BarataNews.id, Jakarta – Keputusan Pusat Pelaporan dan Analisis Transaksi Keuangan (PPATK) memblokir sementara jutaan rekening milik masyarakat yang tidak menunjukkan aktivitas transaksi selama tiga bulan terakhir menuai kontroversi. Kebijakan yang mulai diterapkan sejak Senin (28/7/2025) itu disebut sebagai upaya pencegahan tindak pidana pencucian uang.
Namun, implementasinya memicu reaksi negatif dari publik. Sejumlah warga melaporkan kesulitan mengakses dana simpanan yang digunakan untuk keperluan mendesak. Salah satu warga mengungkapkan pengalaman saat ingin menggunakan dana darurat untuk biaya pengobatan anggota keluarga, namun terhambat karena rekeningnya diblokir tanpa pemberitahuan yang memadai.
Kondisi tersebut memantik keresahan di media sosial. Beberapa pengguna bahkan menyerukan aksi penarikan dana secara massal dari perbankan sebagai bentuk protes terhadap kebijakan yang dianggap sewenang-wenang.
Minim Sosialisasi dan Rawan Menimbulkan Kepanikan
Ekonom dari Universitas Gadjah Mada (UGM), Eddy Junarsin, menilai langkah PPATK tersebut kurang dilengkapi dengan komunikasi dan sosialisasi yang baik kepada masyarakat. Ia mengatakan bahwa kebijakan pemblokiran rekening dormant seharusnya didahului dengan verifikasi ulang terhadap rekening yang tidak aktif, bukan langsung diblokir.
Menurut Eddy, meskipun dampaknya belum mengarah pada fenomena “bank run”, namun kebijakan ini tetap berpotensi mengganggu kepercayaan masyarakat terhadap sistem perbankan.
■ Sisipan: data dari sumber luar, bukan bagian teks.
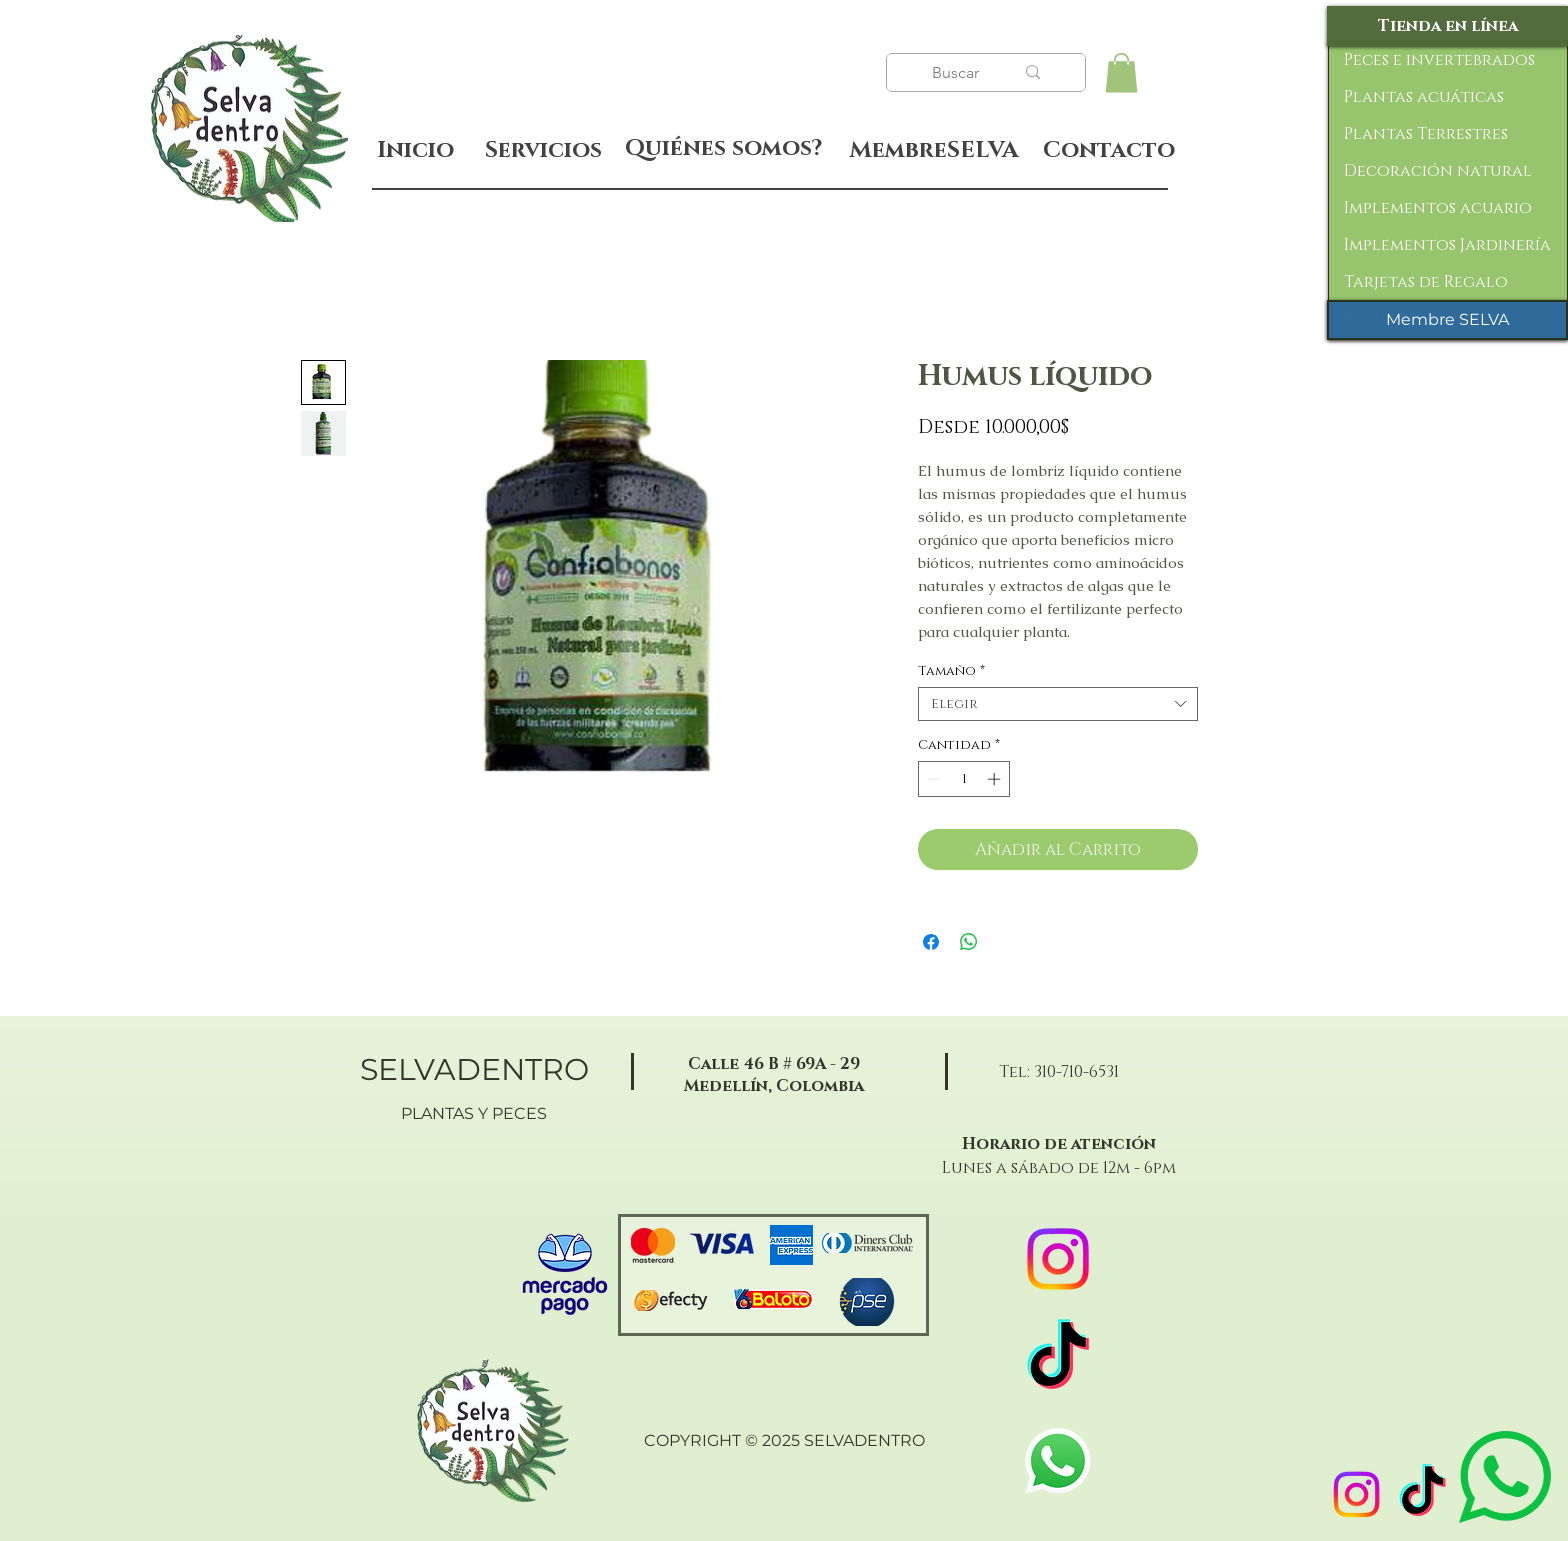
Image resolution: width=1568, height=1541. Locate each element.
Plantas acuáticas (1424, 97)
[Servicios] (543, 150)
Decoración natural (1438, 171)
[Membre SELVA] (1447, 320)
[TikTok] (1422, 1494)
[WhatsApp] (1058, 1461)
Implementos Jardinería (1447, 245)
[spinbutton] (964, 779)
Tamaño (951, 671)
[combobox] (1058, 704)
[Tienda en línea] (1447, 26)
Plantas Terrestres (1426, 134)
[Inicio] (415, 150)
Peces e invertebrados (1439, 60)
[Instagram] (1356, 1494)
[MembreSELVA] (933, 151)
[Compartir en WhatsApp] (969, 942)
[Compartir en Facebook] (931, 942)
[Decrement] (933, 779)
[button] (1121, 72)
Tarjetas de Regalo (1426, 282)
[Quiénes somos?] (723, 149)
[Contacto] (1108, 151)
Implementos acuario (1438, 208)
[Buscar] (958, 73)
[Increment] (996, 779)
Ia menyarankan agar definisi rekening dormant diperpanjang menjadi satu tahun, bukan hanya tiga bulan, untuk menghindari perlakuan yang merugikan nasabah aktif yang kebetulan tidak bertransaksi dalam waktu singkat.
Selain itu, ia menekankan perlunya transparansi dalam penyampaian informasi kepada masyarakat guna menjaga stabilitas sistem keuangan dan menghindari kegelisahan publik.
PPATK Dinilai Melebihi Kewenangan Hukum
Kritik lebih tajam disampaikan oleh Anthony Budiawan, Managing Director Political Economy and Policy Studies (PEPS). Ia menilai bahwa PPATK telah melampaui batas kewenangannya.
Menurut Anthony, tugas PPATK hanya sebatas memantau lalu lintas transaksi keuangan yang mencurigakan melalui data yang diperoleh dari pihak bank. PPATK, katanya, tidak memiliki akses langsung ke rekening nasabah, termasuk saldo, apalagi melakukan pemblokiran sepihak terhadap rekening masyarakat.
Ia menegaskan bahwa tindakan tersebut berisiko menurunkan kepercayaan publik terhadap sistem perbankan nasional. Dalam sistem yang berlaku, bahkan pihak bank sendiri hanya berwenang mengubah status rekening menjadi dormant tanpa menyentuh dana nasabah.
Lebih lanjut, Anthony memperingatkan bahwa pelaksanaan kebijakan yang melampaui kewenangan lembaga berpotensi mengganggu stabilitas sistem keuangan dan menimbulkan krisis kepercayaan, baik terhadap PPATK maupun perbankan secara keseluruhan.